Asal
Usul Negeri Porto
Masyarakat Porto memahami bahwa nenek moyang mereka yang pertama, berasal dari
pulau Seram, dari Nunusaku (gunung suci di pulau Seram), maka asal ususl negeri
Porto dan nenek moyang Talakua diceriterakan sebagai berikut :
Pada waktu penduduk mulai menyebar mencari tempat-tempat yang lain mereka dipimpin oleh empat orang kapitan, yaitu : Kapitan Wattimena Wael (yang nantinya menjadi moyang Wattimena di Makariki), Kapitan Wattimury (yang kemudian menjadi moyang Wattimury), Kapitan Nanlohy (yang kemudian menjadi moyang Nanlohy) dan Kapitan Talakua (yang kemudian menjadi moyang Talakua). Mereka bermusyawarah untuk menyepakati tujuan dan arah pengembaraan mereka dan mereka sepakat untuk menghilir sepanjang sungai Tala. Tiba di Tala, mereka membuat suatu perjanjian dengan menanam sebuah batu yang dinamakan Manuhuru yang kemudian berubah menjadi Huse. Perjanjian yang mereka ikrarkan adalah : "Walaupun mereka nanti bercerai-berai, tetapi hubungan persaudaraan ini harus terus dipertahankan dan merekapun harus saling tolong-menolong". Tempat ini kemudian menjadi suatu batu pertanda tempat kenang-kenangan dari keturunan negeri Makariki, Amahai, Luhu dan Porto. Beberapa hari kemudian Kapitan Nanlohy dan Kapitan Talakua naik keatas rakit untuk bermain-main, tetapi rakit terbawa arus dan hanyut semakin jauh ke tengah laut. Mereka terdampar di suatu tempat bernama Nanuluhu dan Kapitan Nanlohy tertinggal di situ sedangkan Kapitan Talakua terus hanyut melewati Tanjung Umelputty (sekarang dekat desa Kulur) dan akhirnya terdampar di suatu teluk di pulau yang kemudian dinamakan pulau Saparua. Sampai sekarang orang meyakini bahwa sepasang tapak kaki yang tertinggal di Wasa dekat tanjung Umelputty adalah tapak kaki Kapitan Talakua yang pertama singgah di situ. Tetapi kemudian karena ingin mencari tempat tinggal yang aman atau kecendrungan untuk dekat dengan para leluhur (sesuai kepercayaan asli) maka dibangunlah suatu Hena atau Aman di gunung Opal. Lama setelah itu Kapitan Nanlohy juga ikut terdampar kesitu dan menurut hikayat Talakua,[1] ketika Kapitan Talakua melihat Kapitan Nanlohy berenang dekat tanjung itu, Kapitan Talakua mengambil sebatang galah untuk menolong Kapitan Nanlohy naik kedarat. Karena itu dalam sejarah pembentukan negeri Porto, Talakua dan Nanlohy mempunyai negeri lama yang sama yaitu di gunung Opal. [2] Selain proses migrasi dari pulau Seram kemudian berdatangan lagi orang-orang dari Maluku Utara, Irian Jaya, Sulawesi Selatan dan Jawa Timur, mereka lalu berkelompok membuat kediaman di pegunungan.
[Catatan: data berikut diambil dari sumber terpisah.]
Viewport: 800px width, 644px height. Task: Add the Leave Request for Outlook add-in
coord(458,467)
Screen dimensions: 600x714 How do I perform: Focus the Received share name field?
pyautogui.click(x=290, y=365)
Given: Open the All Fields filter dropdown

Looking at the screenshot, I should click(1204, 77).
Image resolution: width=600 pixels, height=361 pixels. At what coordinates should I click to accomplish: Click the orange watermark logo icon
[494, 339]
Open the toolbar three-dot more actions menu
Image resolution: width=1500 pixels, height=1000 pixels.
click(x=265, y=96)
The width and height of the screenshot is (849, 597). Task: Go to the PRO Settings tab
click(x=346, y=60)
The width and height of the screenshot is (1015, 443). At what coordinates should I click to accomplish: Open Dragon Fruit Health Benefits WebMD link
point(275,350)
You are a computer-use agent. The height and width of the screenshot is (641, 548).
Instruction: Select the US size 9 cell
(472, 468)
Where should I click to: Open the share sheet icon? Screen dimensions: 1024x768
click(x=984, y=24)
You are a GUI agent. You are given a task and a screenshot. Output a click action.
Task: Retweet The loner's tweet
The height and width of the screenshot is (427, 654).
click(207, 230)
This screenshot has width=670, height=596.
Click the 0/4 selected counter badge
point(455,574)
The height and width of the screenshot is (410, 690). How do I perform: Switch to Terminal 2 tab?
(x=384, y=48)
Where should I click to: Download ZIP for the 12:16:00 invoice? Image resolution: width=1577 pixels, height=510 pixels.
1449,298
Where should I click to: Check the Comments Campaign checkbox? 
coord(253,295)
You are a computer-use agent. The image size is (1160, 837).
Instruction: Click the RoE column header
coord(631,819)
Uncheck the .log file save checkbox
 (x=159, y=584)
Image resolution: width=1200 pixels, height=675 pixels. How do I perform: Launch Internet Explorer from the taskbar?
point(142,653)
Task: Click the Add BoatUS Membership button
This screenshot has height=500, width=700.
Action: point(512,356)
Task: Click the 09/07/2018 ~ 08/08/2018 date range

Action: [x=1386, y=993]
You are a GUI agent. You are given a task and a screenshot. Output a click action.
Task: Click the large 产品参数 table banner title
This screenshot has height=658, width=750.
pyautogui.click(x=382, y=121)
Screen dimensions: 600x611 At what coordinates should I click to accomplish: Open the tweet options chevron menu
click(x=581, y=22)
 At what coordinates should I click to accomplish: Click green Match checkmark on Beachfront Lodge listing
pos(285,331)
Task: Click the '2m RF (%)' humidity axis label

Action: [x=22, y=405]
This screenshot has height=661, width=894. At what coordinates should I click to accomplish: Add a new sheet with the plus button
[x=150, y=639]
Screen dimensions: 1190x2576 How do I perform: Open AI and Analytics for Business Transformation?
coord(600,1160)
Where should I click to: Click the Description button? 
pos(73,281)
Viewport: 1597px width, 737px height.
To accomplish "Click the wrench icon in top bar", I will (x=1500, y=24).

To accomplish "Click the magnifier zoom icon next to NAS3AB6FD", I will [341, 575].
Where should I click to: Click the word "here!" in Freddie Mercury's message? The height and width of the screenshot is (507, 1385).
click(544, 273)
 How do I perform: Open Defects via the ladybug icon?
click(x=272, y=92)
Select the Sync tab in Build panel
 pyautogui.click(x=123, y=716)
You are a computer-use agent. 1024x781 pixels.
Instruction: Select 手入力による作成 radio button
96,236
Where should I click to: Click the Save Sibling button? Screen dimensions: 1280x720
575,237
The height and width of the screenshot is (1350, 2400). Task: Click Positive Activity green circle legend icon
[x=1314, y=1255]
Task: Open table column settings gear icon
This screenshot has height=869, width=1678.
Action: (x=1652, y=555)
Kecendrungan mencari tempat-tempat yang aman dan dekat dengan para leluhur sesuai keyakinan mereka itulah yang menyebabkan terbentuklah pemukiman-pemukiman penduduk di pegunungan. Mereka berkelompok dalam persekutuan-persekutuan yang disebut Rumahtau atau Lumatau yang terbentuk dalam ikatan genealogis. Rumatau-rumahtau ini kemudian menggabungkan diri dalam suatu persekutuan yang disebut hena atau aman dan menempati lokasi-lokasi tertentu yang dipimpin oleh Ama. Aman berasal dari istilah pribumi ama yang artinya bapa atau tuan. Dengan demikian Aman adalah pemukiman yang dimiliki dan diperintah oleh Ama. Lokasi atau wilayah hunian inilah yang kemudian dikenal dengan nama negeri lama.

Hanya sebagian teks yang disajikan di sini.